# Lo que se pide:
1. Determine si cada afirmación concuerda con el relato sobre la inflación y responda sí o no, citando textualmente las palabras del relato que lo deciden: (a) la familia vivía en Tuxtla desde inicios de los años ochenta; (b) el refresco y las frituras costaban juntos 10 pesos; (c) el licuado mañanero llevaba leche, plátano, chocolate y huevo.
2. Prosiga el relato sobre la inflación a partir de su última oración, con el mismo tono y en primera persona.

# Fragmento seleccionado:
☆ ☆ ☆ ☆
Lémures
inanimados
Inflación. Los que
formamos parte de la comúnmente llamada generación X, conocemos bien el término.
Porque esa época no sólo se trató de revoluciones tecnológicas permanentes como
pasar del blanco y negro al color en las pantallas de televisión, de lo
alámbrico a lo inalámbrico en los controles… en fin. En México, el alza
generalizada de precios fue el común denominador de las familias en ese lapso.
Nunca sabíamos qué iba a pasar con la economía nuclear, siempre había que
aprovechar las oportunidades. En Tuxtla, donde vivimos nosotros desde inicios
de los años ochenta, era común que en las casas nos abasteciéramos con sacos de
granos, azúcar y cajas de aceite para prevenir el desabasto que provocaba la
escalada inflacionaria. De un día para otro los importes de los productos
básicos se elevaban al doble y todo desaparecía en segundos de las tiendas. Era
imposible planear eficientemente la economía en cualquier escala social o
empresarial.
Yo viví en carne propia
el efecto. En aquellas épocas de mi niñez, mis padres eran muy estrictos con
nuestra alimentación. Nos mandaban a la escuela siempre bien equipados en la
lonchera, con puros alimentos sanos. De manera que no hacía falta formarse en
la cooperativa del colegio para completar el refrigerio. Sobra mencionar que el
licuado mañanero se componía de alrededor de 500 calorías –una mezcla de leche,
plátano, chocolate y huevo-. ¡Suficiente para toda la mañana!
Como muchos niños, la
comida chatarra que vendían en la tienda escolar me resultaba muy atractiva. Un
refresco de cola y unas frituras que antes eran representadas por un ratón ‑ahora
es un tigre- costaban juntos, 6 pesos de los viejos. Ello me obligaba a ahorrar
la aportación dominical que nos hacía mi papá más un peso adicional, durante
una semana, para lograr comprar el anhelado paquete. Sin tener además que pasar
por la aprobación parental que, seguro estaba, sería negativa para esos fines.
Así que junté, durante
una semana, cada centavo que recibía de mis padres, o que me ganaba por alguna
labor casera o del negocio familiar. Recuerdo haber llegado a la escuela ese
viernes con el corazón palpitando de alegría. En mi bolso derecho del pantalón
titilaban las monedas destinadas al suculento piscolabis prohibido. Las horas
que pasaron desde mi llegada hasta que salimos al recreo pasaron lentas. Salí
del salón con paso firme hasta la reja que separaba la muchedumbre de golosos y
los anaqueles de la cooperativa. Como era pequeño, tuve que treparme por los barrotes
hasta que mis bracitos alcanzaron el borde superior. –¡Una coca y unos chetos,
por favor!-, pedí a la encargada como si se tratara de las acciones de una
empresa en ascenso en el piso de remates.
☆ ☆ ☆ ☆
# Los datos:
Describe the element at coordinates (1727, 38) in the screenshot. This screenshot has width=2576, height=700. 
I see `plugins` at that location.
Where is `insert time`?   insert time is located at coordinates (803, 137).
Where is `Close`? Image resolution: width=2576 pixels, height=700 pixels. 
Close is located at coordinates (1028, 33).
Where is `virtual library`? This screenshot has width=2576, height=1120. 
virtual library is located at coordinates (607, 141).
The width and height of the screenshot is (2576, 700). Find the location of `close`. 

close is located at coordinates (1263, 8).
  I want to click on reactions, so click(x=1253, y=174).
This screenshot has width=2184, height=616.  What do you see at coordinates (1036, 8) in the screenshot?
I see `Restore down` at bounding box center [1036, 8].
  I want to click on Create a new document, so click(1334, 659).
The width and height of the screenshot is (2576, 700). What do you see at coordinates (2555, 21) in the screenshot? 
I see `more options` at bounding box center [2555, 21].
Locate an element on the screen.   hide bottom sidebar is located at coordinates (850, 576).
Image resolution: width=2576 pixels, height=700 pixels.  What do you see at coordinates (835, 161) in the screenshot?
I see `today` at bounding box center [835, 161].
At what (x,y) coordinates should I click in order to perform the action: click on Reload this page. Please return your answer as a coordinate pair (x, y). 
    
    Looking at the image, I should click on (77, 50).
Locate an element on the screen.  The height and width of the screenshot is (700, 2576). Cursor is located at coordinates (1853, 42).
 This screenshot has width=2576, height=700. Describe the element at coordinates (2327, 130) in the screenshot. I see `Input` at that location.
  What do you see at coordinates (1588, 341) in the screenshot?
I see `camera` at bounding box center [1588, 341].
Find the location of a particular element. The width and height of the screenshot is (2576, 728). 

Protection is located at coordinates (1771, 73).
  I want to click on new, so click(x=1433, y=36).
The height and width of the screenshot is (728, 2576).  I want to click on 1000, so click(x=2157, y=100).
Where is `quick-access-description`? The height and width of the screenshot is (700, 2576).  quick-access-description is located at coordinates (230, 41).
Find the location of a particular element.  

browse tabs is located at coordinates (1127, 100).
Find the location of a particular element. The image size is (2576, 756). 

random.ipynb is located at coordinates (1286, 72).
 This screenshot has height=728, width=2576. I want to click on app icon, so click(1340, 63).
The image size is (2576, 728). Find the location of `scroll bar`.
☆ ☆ ☆ ☆
# Resultados obtenidos:
1.
(a) Sí: «En Tuxtla, donde vivimos nosotros desde inicios de los años ochenta».
(b) No: «costaban juntos, 6 pesos de los viejos».
(c) Sí: «una mezcla de leche, plátano, chocolate y huevo».

2.
Mis 6 pesos viejos
estaban sujetos de mi mano, para evitar que cualquier centavo se cayera. Era
difícil sostener toda esa morralla con mi pequeño puño. De pronto, volteó hacia
mí la señora y me dice: -Son 6.50…- Con lágrimas en los ojos ví que los precios
se habían incrementado ese mismo día. El paquete había subido 50 centavos y no
había manera de cambiar eso. Eran precios controlados. No tenía acceso al
crédito porque mis papás no avalaban esas transacciones. De hecho siempre daban
instrucciones precisas de que no tomara nada de esa tienda, a menos que llevara
dinero para comprar.
Así de cruel es el
fantasma de la inflación. Es casi apocalíptico. En México se viven otros
momentos. La especulación se lleva a cabo en otras divisas. A pesar de que la
gente de a pie diga que los precios han aumentado y que las instituciones de
este país esconden la verdad –a través de la manipulación de la información- al
respecto del tema inflacionario, lo cierto es que no estamos ante ese riesgo,
todavía. Como sí lo viven ahora otros, como los venezolanos.
El riesgo siempre
vivirá latente. Como esos virus que se creen erradicados y de pronto atacan sin
piedad zonas vulnerables. El pacto tácito entre las tres esferas de la sociedad
permite el equilibrio. Cada uno hace su trabajo. Espero que así sigan las
condiciones en México. Que la amenaza de la escala inflacionaria no reavive su
llama ante los embates internacionales por el incremento en los precios del
dólar y la caída en los precios del petróleo en todo el mundo.
Estoy seguro que nada
pasará sino hasta después de julio de este año. Las elecciones también forman
parte de la ecuación por el grado de dificultad que obsequian todos los temas
en torno a la crisis. Y después de ello, las aguas de la política vovlerán a su
calma y podremos ver las consecuencias futuras.
Espero no equivocarme.
Tengo algunos antojos todavía qué apaciguar, pagos qué atender y apenas
comienzo a juntar nuevamente los centavos.
México. D.F. a
24 de febrero de 2015.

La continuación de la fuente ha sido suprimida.